The task - Copy out every line of the items exactly, from the line containing "Given: Click the 10" down to the end of the items.

Records -
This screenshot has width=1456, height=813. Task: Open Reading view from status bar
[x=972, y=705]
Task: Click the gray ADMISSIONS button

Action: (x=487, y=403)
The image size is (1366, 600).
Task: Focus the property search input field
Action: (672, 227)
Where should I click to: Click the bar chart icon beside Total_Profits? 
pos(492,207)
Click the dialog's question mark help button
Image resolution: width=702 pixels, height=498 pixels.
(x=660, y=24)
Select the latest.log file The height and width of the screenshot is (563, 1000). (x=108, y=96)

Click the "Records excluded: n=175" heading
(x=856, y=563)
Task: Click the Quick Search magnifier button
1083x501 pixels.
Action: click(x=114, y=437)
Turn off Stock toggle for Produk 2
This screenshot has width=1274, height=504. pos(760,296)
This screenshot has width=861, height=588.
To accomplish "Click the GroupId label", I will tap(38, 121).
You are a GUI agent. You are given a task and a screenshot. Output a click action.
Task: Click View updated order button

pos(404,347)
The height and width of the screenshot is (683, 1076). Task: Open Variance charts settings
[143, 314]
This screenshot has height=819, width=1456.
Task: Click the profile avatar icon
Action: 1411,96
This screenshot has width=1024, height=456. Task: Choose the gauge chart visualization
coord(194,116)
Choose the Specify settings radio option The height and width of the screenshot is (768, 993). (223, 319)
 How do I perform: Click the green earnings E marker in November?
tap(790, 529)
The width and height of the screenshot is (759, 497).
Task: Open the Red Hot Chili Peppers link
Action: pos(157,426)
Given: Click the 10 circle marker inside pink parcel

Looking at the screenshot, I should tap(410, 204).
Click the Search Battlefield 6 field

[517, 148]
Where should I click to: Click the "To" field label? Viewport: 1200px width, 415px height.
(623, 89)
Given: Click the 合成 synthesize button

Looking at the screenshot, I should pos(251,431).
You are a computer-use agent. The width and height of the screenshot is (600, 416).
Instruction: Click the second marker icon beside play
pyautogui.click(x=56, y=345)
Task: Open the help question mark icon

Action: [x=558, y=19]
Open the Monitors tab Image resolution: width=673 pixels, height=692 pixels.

Expected output -
Given: Click the 10 circle marker inside pink parcel

Looking at the screenshot, I should tap(410, 204).
Click the Search Battlefield 6 field

[517, 148]
Where should I click to: Click the "To" field label? Viewport: 1200px width, 415px height.
(623, 89)
Given: Click the 合成 synthesize button

Looking at the screenshot, I should pos(251,431).
You are a computer-use agent. The width and height of the screenshot is (600, 416).
Instruction: Click the second marker icon beside play
pyautogui.click(x=56, y=345)
Task: Open the help question mark icon

Action: [x=558, y=19]
Open the Monitors tab Image resolution: width=673 pixels, height=692 pixels.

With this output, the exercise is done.